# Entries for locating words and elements
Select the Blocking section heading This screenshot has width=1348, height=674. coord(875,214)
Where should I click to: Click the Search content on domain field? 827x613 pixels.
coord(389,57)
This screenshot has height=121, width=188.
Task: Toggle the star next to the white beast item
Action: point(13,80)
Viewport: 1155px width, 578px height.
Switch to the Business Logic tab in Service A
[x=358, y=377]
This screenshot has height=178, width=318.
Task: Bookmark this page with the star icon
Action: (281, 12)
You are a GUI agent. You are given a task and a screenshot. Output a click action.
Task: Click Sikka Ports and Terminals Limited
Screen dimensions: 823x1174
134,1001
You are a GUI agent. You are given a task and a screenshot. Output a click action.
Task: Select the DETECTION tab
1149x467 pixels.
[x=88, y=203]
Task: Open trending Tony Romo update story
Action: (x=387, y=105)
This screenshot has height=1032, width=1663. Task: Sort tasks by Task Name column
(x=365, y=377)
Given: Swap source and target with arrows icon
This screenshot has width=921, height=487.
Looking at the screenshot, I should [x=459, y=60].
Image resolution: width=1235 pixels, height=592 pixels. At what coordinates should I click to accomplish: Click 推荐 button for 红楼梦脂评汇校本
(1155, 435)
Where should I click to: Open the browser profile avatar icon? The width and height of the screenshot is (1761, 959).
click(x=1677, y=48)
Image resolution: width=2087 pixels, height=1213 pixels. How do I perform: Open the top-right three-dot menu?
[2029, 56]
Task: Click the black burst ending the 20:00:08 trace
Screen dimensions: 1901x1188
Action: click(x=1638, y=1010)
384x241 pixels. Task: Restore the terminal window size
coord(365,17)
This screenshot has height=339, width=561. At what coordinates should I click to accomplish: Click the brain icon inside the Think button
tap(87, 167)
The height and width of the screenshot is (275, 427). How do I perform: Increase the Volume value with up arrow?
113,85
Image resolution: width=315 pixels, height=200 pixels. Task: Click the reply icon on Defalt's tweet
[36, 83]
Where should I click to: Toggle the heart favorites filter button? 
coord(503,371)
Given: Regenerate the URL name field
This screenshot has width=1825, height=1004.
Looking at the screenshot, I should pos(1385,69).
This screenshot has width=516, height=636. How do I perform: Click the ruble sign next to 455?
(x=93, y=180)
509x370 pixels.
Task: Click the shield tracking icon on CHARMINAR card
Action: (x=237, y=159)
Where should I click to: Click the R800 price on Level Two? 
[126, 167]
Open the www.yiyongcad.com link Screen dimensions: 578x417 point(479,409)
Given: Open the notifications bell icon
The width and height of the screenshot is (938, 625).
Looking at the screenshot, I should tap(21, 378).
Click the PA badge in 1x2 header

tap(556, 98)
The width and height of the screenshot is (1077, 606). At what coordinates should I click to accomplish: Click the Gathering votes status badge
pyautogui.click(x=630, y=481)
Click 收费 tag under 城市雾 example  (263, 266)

# BRIEF
Copy out every line of the entries above, with no changes.

# ANSWER TO THIS TASK
Select the Blocking section heading This screenshot has width=1348, height=674. coord(875,214)
Where should I click to: Click the Search content on domain field? 827x613 pixels.
coord(389,57)
This screenshot has height=121, width=188.
Task: Toggle the star next to the white beast item
Action: point(13,80)
Viewport: 1155px width, 578px height.
Switch to the Business Logic tab in Service A
[x=358, y=377]
This screenshot has height=178, width=318.
Task: Bookmark this page with the star icon
Action: (281, 12)
You are a GUI agent. You are given a task and a screenshot. Output a click action.
Task: Click Sikka Ports and Terminals Limited
Screen dimensions: 823x1174
134,1001
You are a GUI agent. You are given a task and a screenshot. Output a click action.
Task: Select the DETECTION tab
1149x467 pixels.
[x=88, y=203]
Task: Open trending Tony Romo update story
Action: (x=387, y=105)
This screenshot has height=1032, width=1663. Task: Sort tasks by Task Name column
(x=365, y=377)
Given: Swap source and target with arrows icon
This screenshot has width=921, height=487.
Looking at the screenshot, I should [x=459, y=60].
Image resolution: width=1235 pixels, height=592 pixels. At what coordinates should I click to accomplish: Click 推荐 button for 红楼梦脂评汇校本
(1155, 435)
Where should I click to: Open the browser profile avatar icon? The width and height of the screenshot is (1761, 959).
click(x=1677, y=48)
Image resolution: width=2087 pixels, height=1213 pixels. How do I perform: Open the top-right three-dot menu?
[2029, 56]
Task: Click the black burst ending the 20:00:08 trace
Screen dimensions: 1901x1188
Action: click(x=1638, y=1010)
384x241 pixels. Task: Restore the terminal window size
coord(365,17)
This screenshot has height=339, width=561. At what coordinates should I click to accomplish: Click the brain icon inside the Think button
tap(87, 167)
The height and width of the screenshot is (275, 427). How do I perform: Increase the Volume value with up arrow?
113,85
Image resolution: width=315 pixels, height=200 pixels. Task: Click the reply icon on Defalt's tweet
[36, 83]
Where should I click to: Toggle the heart favorites filter button? 
coord(503,371)
Given: Regenerate the URL name field
This screenshot has width=1825, height=1004.
Looking at the screenshot, I should pos(1385,69).
This screenshot has width=516, height=636. How do I perform: Click the ruble sign next to 455?
(x=93, y=180)
509x370 pixels.
Task: Click the shield tracking icon on CHARMINAR card
Action: (x=237, y=159)
Where should I click to: Click the R800 price on Level Two? 
[126, 167]
Open the www.yiyongcad.com link Screen dimensions: 578x417 point(479,409)
Given: Open the notifications bell icon
The width and height of the screenshot is (938, 625).
Looking at the screenshot, I should tap(21, 378).
Click the PA badge in 1x2 header

tap(556, 98)
The width and height of the screenshot is (1077, 606). At what coordinates should I click to accomplish: Click the Gathering votes status badge
pyautogui.click(x=630, y=481)
Click 收费 tag under 城市雾 example  (263, 266)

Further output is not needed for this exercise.